Available since 2004 in the UK, this album summarizes the spiritually
rooted, psychedelically expansive, electronically enhanced orchestral
sound of The Earlies, a bi-continental band with members in England and
Texas. The cuts here are varied, sharing a certain slow-paced,
inward-looking philosophical wonder, but differing in the instruments and
tones that express this overall mood. "One of Us Is Dead" ponders the
boundaries between this world and the next, moving from reality-grounded
verse toward transcendence as the song progresses. It opens with Brandon
Carr's cracked, vulnerable voice, observing a T-shirt inscribed with
the song title, then turns abstract with sampled preaching, choirs of
angels and, eventually, an electro-beat, drum-machine and synthetic-horn
interval. The barriers between observation and gnosis are fragile and
permeable, and even the simplest questions e.g. whether one is dead or
alive
have cosmic implications. "Wayward Song," adorned with bassoon notes,
piano motifs and surging strings, is grounded in chamber sounds, yet it too
swoops out of the ordinary in its layered harmonies and consideration of
spiritual issues.

• • • • •

The request:
Carry on the review of The Earlies album, starting after its final sentence. The entries have no connection to the review.

• • • • •

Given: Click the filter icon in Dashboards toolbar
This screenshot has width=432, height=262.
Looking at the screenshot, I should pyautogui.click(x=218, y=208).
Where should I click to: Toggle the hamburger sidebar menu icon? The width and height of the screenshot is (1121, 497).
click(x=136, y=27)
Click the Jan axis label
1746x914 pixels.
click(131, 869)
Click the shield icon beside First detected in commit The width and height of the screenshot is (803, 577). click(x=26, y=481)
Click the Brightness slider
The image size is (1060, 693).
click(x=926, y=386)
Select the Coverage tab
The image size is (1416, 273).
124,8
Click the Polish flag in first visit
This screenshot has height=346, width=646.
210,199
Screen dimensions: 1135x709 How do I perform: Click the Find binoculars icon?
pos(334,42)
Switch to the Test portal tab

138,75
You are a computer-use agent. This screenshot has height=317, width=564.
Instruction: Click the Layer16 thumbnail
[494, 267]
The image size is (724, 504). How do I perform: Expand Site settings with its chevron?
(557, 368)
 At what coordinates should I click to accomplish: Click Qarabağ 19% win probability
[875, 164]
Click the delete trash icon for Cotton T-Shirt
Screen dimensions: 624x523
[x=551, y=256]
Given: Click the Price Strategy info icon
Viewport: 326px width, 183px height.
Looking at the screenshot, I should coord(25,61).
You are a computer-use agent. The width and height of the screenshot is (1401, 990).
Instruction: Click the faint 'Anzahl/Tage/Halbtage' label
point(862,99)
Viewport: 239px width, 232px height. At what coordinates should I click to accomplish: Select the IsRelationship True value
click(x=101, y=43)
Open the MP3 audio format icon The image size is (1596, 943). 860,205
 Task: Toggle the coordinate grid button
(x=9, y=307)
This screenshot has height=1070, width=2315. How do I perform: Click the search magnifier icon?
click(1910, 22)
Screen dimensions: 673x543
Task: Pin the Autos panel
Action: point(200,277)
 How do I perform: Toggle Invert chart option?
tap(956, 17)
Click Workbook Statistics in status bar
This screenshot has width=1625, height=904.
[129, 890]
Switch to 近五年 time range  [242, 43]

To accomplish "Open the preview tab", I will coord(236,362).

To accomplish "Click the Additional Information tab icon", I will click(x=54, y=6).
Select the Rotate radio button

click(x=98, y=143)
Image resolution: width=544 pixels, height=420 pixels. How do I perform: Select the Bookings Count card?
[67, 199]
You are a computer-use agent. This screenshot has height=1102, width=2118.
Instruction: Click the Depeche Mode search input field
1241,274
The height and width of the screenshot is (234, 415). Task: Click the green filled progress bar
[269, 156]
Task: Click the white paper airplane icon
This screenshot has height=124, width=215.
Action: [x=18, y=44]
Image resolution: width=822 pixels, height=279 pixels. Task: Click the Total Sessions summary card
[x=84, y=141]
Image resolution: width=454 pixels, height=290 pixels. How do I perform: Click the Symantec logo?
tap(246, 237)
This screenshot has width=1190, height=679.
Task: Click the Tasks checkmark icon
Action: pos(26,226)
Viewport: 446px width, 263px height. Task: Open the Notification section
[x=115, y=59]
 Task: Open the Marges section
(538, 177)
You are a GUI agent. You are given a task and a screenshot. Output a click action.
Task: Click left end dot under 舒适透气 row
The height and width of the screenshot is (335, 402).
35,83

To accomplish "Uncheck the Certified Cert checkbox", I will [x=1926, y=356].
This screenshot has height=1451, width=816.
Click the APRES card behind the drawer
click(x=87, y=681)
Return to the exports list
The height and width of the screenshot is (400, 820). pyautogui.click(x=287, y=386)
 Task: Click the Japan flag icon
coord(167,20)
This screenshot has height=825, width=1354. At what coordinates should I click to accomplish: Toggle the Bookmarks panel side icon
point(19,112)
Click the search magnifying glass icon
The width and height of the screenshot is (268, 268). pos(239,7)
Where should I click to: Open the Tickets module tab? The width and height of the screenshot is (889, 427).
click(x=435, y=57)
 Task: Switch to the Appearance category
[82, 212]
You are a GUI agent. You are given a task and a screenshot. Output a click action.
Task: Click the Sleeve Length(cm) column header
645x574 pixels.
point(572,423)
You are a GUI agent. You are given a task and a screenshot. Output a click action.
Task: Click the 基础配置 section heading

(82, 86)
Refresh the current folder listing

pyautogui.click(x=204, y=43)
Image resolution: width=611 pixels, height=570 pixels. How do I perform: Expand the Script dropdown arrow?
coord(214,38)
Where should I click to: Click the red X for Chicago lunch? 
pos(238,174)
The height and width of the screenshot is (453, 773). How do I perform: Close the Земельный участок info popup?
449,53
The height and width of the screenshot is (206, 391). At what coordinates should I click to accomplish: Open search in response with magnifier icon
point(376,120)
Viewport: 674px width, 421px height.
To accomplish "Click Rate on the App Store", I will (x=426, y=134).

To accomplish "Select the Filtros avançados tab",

• • • • •

Task output:
The disc alternates between traditional songs and cuts that are
predominantly instrumentals. There's a lovely flute weaving in and out of
the sleighbell rhythms on "Slow Man's Dream," and "Morning Wonder," with its
droning drum machine and organ beat, is a highlight even before the hazy
vocals kick in about halfway through the track. "Lows," too, rises from
slow guitar tones to form a meditative groove, pulsing with keyboards,
punctuated by rim shots, evolving at a measured pace into something
wordless and wonderful. These cuts are just as good as the sung ones, and
indeed seem to lead to the same sort of calm, transcendental mindset
without the prodding of words.
The Earlies have been compared to lots of other bands the Polyphonic
Spree for their choral exuberance, Mercury Rev for their psychedelic
adventurousness, Manitoba and Four Tet for their merger of pop and
electronic forms. What's impressive is the way they bring all these
elements together, the natural world leading seamlessly into a brighter
landscape of surreal otherness. In album closer "Dead Birds," we begin
with just voice and piano, naked and vulnerable, then rise through eddying
swirls of altered drums and choruses, then drift to earth again just as the
song closes. There's another world out there, The Earlies seem to say, and
you can go there any time you want.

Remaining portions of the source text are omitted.